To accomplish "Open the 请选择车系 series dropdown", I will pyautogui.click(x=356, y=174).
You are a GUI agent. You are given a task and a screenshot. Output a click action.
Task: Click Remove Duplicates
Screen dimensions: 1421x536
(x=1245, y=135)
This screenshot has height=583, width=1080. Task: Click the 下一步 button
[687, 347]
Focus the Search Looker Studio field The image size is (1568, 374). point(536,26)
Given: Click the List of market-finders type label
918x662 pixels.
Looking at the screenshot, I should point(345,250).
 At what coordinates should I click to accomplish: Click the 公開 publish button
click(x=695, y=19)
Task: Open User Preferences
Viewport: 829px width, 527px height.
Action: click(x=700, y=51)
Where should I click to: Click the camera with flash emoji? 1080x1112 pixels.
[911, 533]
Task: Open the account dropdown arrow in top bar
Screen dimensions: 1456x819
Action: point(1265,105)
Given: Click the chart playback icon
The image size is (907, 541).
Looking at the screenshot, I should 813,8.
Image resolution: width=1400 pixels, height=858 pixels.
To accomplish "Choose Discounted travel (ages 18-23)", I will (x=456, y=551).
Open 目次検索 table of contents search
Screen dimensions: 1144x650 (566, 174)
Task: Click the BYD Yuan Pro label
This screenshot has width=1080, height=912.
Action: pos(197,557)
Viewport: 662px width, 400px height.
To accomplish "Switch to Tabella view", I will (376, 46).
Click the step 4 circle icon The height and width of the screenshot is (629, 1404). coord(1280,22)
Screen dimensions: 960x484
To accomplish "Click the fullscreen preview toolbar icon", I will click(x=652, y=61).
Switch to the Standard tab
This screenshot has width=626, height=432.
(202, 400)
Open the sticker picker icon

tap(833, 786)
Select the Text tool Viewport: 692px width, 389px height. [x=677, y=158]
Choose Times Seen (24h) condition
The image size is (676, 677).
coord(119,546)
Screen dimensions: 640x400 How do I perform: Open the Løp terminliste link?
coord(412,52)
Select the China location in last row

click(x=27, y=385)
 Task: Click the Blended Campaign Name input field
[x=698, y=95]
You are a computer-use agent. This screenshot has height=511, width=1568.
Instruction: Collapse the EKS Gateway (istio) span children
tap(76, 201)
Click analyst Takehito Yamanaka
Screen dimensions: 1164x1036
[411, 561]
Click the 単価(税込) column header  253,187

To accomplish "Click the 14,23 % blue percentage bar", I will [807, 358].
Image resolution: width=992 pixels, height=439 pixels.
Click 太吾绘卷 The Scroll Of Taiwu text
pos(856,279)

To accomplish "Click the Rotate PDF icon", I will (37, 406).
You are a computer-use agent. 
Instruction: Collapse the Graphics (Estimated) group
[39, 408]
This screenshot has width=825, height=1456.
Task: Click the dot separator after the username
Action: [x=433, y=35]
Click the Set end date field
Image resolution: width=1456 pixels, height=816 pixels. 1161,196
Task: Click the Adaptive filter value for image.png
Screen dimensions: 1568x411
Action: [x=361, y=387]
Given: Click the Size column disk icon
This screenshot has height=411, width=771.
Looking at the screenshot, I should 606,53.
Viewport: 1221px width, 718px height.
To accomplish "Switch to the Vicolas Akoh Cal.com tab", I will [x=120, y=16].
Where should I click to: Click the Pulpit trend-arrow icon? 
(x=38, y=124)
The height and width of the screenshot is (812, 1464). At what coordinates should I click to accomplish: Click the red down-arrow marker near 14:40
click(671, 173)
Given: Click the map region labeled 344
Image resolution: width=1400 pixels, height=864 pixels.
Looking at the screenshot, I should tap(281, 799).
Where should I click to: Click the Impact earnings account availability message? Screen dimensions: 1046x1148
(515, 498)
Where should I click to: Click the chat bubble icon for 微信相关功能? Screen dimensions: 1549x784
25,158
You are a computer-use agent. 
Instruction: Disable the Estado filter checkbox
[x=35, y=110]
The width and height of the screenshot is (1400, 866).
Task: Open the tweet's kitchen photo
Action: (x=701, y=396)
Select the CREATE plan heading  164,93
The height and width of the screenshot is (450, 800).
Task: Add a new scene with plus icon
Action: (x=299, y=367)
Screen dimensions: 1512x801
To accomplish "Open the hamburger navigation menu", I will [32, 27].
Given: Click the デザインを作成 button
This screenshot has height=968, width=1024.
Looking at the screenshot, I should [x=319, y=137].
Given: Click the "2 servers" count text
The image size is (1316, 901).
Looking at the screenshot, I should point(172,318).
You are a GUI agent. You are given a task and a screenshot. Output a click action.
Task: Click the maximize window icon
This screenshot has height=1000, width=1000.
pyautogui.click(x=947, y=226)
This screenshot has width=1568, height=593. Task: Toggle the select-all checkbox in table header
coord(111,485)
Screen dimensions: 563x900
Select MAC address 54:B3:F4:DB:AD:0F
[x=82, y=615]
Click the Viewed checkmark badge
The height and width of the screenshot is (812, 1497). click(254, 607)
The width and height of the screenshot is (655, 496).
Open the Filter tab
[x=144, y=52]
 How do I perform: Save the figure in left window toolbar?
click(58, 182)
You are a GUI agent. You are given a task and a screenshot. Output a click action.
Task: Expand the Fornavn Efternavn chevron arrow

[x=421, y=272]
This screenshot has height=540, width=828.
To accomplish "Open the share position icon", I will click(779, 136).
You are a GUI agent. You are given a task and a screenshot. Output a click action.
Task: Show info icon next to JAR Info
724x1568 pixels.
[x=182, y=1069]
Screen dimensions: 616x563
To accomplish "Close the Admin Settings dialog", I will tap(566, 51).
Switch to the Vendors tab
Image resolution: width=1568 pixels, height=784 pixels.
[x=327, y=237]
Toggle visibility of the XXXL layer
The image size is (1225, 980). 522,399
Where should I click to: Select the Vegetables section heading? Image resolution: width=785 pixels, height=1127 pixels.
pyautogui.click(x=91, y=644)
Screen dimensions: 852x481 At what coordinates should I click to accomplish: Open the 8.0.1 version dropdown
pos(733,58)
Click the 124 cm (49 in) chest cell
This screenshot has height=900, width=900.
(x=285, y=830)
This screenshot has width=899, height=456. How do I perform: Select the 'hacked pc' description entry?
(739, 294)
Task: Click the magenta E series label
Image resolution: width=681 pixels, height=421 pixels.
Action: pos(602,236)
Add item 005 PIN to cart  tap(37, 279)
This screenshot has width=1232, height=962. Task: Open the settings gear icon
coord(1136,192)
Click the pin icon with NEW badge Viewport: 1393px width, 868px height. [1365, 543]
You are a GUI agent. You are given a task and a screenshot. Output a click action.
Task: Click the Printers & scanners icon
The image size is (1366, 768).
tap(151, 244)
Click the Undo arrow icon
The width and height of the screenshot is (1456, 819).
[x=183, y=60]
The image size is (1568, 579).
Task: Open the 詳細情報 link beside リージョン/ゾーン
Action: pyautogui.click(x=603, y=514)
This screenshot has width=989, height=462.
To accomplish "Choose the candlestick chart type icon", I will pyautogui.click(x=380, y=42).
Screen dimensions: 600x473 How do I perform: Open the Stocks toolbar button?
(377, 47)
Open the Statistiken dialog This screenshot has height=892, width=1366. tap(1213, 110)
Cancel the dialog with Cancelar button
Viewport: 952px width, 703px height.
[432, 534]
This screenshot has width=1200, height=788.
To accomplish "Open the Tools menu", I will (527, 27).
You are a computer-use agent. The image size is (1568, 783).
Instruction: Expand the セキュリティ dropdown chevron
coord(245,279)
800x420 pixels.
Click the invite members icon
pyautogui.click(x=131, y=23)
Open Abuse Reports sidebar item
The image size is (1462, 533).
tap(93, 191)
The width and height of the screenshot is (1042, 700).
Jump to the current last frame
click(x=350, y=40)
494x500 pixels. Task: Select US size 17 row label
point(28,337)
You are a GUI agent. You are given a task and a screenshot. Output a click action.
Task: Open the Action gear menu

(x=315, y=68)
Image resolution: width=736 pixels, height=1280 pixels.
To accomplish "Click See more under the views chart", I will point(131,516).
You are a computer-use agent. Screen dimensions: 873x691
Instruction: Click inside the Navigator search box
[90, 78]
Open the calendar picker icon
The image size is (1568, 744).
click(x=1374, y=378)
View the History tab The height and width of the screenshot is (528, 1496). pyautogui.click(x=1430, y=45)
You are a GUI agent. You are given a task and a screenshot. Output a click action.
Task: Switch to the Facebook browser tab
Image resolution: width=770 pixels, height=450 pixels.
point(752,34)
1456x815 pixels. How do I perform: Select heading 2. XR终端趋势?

TASK DESCRIPTION:
Return each line of the data that contains the string "Choose".

RESPONSE FOR THIS EXERCISE:
To accomplish "Choose Discounted travel (ages 18-23)", I will (x=456, y=551).
Choose Times Seen (24h) condition
To accomplish "Choose the candlestick chart type icon", I will pyautogui.click(x=380, y=42).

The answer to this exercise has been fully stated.